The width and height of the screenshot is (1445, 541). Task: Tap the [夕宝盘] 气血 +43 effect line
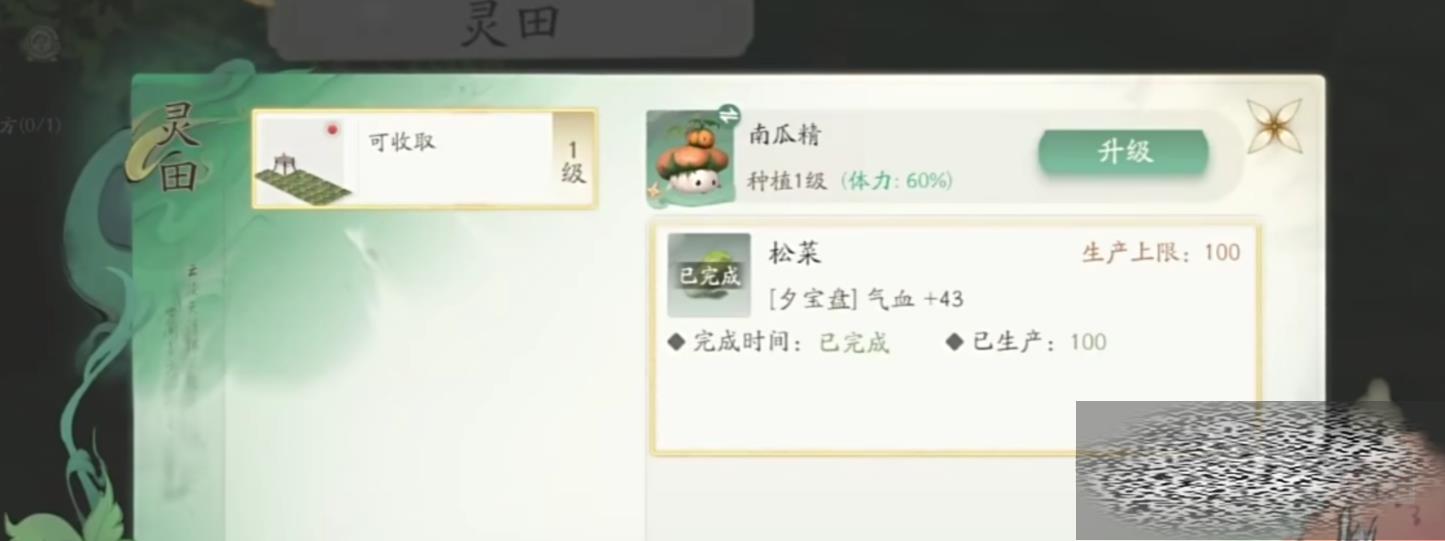(866, 299)
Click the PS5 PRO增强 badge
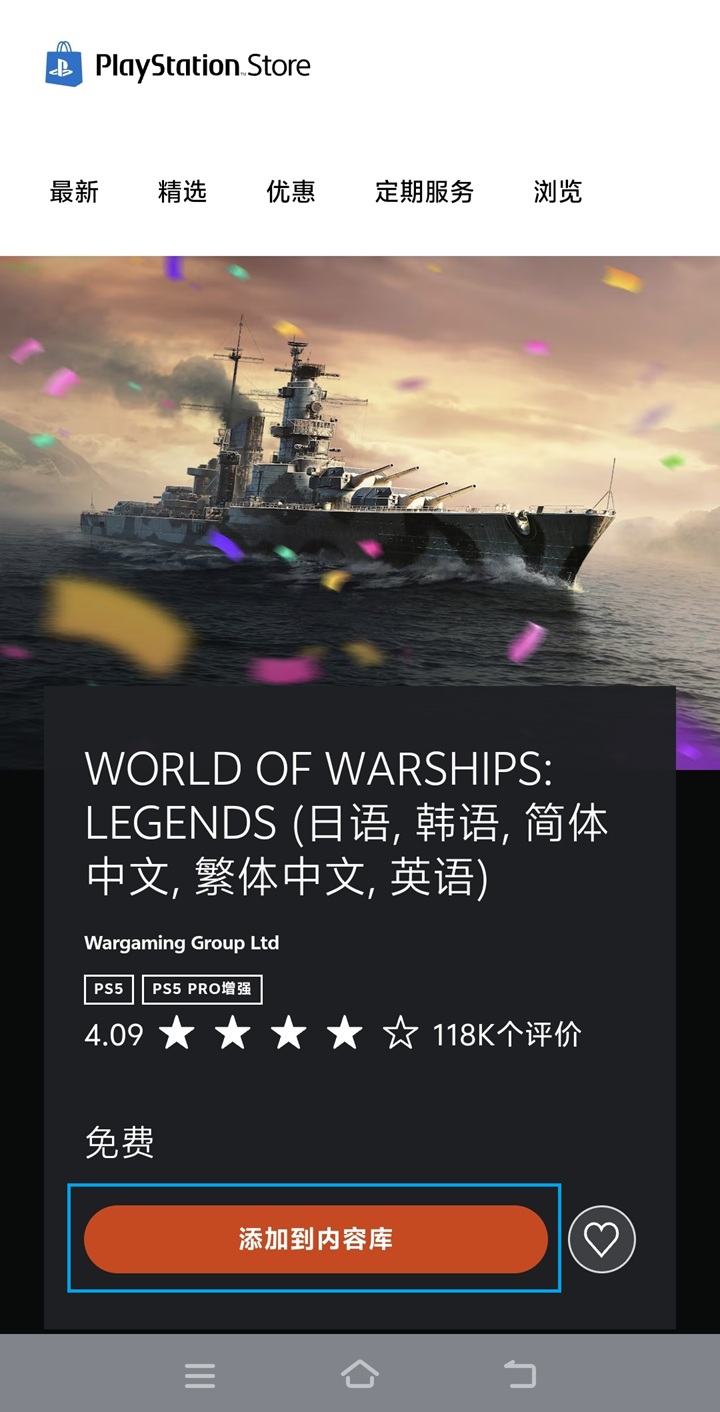This screenshot has height=1412, width=720. 203,990
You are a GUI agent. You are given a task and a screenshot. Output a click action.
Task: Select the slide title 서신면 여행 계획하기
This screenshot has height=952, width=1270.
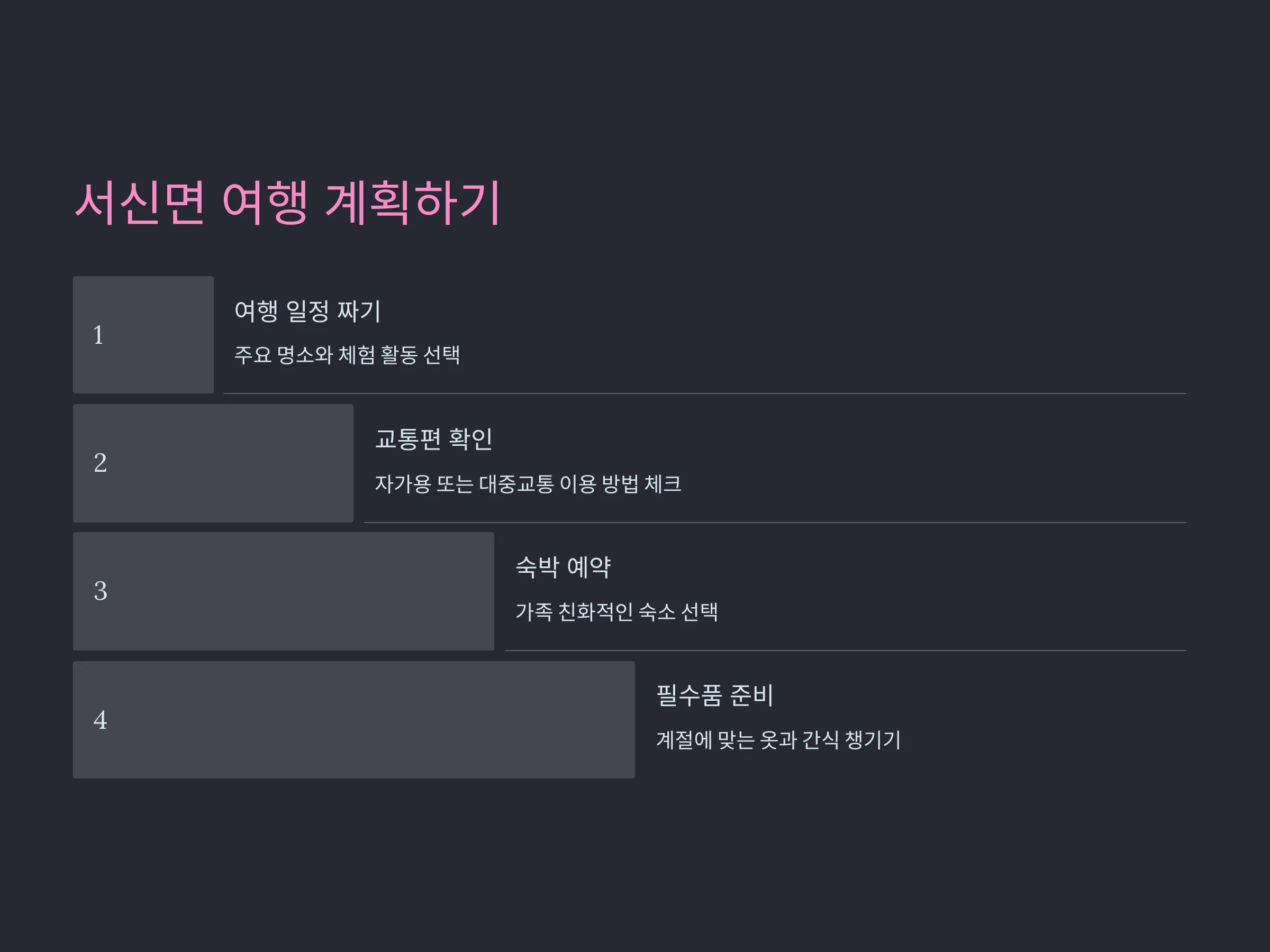click(x=288, y=203)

○ ○ ○

- AIM OF THE EXERCISE
Retype, please, exactly the lines that begin with the one containing "Task: Select the slide title 서신면 여행 계획하기" and end at the last line of the entries above, both included, leaving out pictures.

- COMPLETED TASK
Task: Select the slide title 서신면 여행 계획하기
This screenshot has height=952, width=1270.
click(x=288, y=203)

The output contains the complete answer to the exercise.